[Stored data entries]
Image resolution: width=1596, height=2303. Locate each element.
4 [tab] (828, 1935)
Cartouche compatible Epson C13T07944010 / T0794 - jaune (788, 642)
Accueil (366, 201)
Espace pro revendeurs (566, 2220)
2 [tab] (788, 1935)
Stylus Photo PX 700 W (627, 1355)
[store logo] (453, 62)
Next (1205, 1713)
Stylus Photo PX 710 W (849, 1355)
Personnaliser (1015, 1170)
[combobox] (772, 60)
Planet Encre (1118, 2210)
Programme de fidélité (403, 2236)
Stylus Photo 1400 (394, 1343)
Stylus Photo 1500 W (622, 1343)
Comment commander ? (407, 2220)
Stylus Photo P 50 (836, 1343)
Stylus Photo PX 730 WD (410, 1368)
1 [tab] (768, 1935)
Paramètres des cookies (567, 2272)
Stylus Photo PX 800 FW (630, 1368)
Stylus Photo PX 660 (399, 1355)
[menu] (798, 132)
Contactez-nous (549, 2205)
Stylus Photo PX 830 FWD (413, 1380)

> [Your objective]: Restate word for word the entries above, starting at the line with "[store logo] (453, 62)" and ending at the line with "Stylus Photo 1500 W (622, 1343)", inclusive, and no others.

> [Answer space]:
[store logo] (453, 62)
Next (1205, 1713)
Stylus Photo PX 710 W (849, 1355)
Personnaliser (1015, 1170)
[combobox] (772, 60)
Planet Encre (1118, 2210)
Programme de fidélité (403, 2236)
Stylus Photo 1400 (394, 1343)
Stylus Photo 1500 W (622, 1343)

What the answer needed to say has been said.